▶
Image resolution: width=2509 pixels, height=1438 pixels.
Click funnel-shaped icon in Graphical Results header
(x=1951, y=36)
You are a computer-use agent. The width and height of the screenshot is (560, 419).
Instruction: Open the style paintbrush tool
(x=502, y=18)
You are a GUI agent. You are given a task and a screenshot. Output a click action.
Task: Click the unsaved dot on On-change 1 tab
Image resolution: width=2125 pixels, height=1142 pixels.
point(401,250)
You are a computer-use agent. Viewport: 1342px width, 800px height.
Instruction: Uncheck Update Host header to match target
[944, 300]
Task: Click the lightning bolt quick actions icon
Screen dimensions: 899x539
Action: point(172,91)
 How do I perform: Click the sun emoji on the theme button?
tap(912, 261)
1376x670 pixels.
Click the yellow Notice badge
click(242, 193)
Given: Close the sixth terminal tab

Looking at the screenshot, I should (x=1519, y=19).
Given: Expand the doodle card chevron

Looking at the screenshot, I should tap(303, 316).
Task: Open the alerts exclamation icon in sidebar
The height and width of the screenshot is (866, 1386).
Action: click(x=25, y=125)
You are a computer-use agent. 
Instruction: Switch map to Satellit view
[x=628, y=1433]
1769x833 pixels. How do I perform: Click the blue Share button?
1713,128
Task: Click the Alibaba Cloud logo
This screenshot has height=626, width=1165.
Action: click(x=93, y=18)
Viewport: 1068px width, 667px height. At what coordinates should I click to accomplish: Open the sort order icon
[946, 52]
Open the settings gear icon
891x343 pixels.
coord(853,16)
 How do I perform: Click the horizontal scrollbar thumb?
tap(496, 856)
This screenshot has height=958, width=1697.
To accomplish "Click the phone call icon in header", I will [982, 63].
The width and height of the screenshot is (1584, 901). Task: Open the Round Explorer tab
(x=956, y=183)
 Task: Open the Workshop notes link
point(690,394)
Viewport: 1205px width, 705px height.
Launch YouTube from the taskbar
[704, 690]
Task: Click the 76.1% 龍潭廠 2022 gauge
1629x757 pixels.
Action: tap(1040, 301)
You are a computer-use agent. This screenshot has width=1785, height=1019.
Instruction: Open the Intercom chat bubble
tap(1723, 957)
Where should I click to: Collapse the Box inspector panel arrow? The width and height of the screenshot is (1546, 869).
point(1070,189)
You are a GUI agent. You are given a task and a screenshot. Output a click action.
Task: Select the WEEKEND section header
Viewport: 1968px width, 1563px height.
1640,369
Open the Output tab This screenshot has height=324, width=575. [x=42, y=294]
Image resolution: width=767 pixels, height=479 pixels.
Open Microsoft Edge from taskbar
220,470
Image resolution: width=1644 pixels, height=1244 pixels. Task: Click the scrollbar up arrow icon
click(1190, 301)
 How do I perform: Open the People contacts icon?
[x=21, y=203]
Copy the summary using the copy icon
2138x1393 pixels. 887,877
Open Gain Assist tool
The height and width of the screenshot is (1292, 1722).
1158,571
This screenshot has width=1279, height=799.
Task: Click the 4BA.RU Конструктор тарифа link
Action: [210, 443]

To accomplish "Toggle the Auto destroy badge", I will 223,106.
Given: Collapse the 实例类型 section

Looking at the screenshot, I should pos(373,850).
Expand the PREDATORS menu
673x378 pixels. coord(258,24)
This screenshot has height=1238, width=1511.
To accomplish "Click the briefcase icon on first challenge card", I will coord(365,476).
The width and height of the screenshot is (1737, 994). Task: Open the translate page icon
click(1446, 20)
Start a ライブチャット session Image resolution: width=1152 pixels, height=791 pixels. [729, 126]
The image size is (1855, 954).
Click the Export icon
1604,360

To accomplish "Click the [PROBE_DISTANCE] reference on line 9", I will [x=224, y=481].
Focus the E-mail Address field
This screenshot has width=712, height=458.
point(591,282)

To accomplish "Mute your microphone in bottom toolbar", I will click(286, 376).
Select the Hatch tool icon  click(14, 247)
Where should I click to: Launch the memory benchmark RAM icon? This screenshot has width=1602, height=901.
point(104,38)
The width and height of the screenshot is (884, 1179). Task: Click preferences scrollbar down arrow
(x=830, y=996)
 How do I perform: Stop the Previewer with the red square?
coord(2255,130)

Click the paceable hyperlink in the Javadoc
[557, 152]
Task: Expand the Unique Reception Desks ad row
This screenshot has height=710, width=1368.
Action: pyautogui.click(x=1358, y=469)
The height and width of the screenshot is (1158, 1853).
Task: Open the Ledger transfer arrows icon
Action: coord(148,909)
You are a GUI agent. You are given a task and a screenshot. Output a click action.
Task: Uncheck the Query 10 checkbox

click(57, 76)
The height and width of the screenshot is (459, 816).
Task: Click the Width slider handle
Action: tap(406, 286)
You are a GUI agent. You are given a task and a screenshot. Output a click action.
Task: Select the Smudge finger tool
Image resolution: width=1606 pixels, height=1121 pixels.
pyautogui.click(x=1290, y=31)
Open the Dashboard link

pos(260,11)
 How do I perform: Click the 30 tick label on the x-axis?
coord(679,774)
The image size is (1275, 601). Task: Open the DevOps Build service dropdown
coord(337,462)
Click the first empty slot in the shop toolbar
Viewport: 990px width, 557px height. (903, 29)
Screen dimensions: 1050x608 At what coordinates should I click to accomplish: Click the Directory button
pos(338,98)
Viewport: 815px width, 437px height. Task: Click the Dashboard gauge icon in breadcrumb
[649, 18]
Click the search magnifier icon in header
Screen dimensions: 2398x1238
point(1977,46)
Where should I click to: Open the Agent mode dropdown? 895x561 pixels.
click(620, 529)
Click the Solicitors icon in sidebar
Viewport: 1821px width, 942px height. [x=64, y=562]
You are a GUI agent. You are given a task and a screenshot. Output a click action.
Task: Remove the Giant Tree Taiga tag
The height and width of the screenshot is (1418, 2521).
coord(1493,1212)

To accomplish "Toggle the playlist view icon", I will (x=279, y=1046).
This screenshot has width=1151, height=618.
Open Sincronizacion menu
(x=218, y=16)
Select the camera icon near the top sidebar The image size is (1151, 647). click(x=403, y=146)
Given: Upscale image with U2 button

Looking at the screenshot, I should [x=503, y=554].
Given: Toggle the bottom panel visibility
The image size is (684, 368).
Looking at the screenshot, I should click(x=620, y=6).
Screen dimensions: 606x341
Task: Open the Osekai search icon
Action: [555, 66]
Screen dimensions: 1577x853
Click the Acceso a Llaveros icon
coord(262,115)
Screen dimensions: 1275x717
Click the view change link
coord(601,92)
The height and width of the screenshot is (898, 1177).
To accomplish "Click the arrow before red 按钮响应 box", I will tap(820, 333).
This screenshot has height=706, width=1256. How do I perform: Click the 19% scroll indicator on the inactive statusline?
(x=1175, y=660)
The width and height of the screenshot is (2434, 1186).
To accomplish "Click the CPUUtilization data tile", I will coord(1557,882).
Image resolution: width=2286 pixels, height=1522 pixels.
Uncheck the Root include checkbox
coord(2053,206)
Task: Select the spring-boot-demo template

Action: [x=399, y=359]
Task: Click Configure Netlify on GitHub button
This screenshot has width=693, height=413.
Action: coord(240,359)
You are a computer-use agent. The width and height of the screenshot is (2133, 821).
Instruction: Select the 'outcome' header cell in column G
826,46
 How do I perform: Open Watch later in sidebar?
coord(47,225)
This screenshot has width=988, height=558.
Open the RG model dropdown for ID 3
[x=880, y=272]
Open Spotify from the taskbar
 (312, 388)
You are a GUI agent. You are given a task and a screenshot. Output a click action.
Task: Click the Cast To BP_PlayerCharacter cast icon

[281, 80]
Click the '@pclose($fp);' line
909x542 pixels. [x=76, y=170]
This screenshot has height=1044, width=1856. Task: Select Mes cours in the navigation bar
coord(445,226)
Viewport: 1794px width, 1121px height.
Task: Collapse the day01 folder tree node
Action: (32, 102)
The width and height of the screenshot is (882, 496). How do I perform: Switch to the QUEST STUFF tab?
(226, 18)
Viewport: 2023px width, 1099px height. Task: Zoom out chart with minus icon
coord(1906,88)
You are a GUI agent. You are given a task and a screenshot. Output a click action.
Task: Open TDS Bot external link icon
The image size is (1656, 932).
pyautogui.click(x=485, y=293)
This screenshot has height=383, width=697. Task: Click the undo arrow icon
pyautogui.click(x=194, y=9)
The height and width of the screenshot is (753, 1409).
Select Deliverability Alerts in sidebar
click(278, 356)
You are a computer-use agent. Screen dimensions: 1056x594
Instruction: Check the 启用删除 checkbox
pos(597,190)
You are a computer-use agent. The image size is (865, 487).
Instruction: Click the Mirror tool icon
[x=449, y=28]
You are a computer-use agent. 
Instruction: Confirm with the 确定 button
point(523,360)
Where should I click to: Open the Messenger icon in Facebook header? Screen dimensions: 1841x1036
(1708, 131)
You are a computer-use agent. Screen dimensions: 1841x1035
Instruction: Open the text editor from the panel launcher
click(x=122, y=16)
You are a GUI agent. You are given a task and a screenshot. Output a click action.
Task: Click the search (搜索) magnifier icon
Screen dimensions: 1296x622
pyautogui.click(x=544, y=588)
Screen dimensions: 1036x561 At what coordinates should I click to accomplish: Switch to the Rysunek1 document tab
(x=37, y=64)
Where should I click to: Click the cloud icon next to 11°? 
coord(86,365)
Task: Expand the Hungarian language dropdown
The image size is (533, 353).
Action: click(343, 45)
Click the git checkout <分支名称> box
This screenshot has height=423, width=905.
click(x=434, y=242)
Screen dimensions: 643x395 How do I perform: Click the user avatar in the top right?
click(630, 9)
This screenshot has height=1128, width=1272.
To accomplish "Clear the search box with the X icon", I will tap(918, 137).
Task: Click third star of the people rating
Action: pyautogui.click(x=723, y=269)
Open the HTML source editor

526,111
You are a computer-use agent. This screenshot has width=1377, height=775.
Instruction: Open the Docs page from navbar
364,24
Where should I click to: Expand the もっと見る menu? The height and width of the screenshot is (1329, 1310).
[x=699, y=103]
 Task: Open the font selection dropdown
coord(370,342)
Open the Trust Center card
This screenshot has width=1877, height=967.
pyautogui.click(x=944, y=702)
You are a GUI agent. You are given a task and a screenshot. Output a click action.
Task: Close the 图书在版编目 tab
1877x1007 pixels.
◀
What is expected: From the top of the listing above, restate each line word for word up to and including the line with "Task: Open the alerts"; add nothing else.

Worked solution:
Image resolution: width=2509 pixels, height=1438 pixels.
Click funnel-shaped icon in Graphical Results header
(x=1951, y=36)
You are a computer-use agent. The width and height of the screenshot is (560, 419).
Instruction: Open the style paintbrush tool
(x=502, y=18)
You are a GUI agent. You are given a task and a screenshot. Output a click action.
Task: Click the unsaved dot on On-change 1 tab
Image resolution: width=2125 pixels, height=1142 pixels.
point(401,250)
You are a computer-use agent. Viewport: 1342px width, 800px height.
Instruction: Uncheck Update Host header to match target
[944, 300]
Task: Click the lightning bolt quick actions icon
Screen dimensions: 899x539
Action: point(172,91)
 How do I perform: Click the sun emoji on the theme button?
tap(912, 261)
1376x670 pixels.
Click the yellow Notice badge
click(242, 193)
Given: Close the sixth terminal tab

Looking at the screenshot, I should (x=1519, y=19).
Given: Expand the doodle card chevron

Looking at the screenshot, I should tap(303, 316).
Task: Open the alerts exclamation icon in sidebar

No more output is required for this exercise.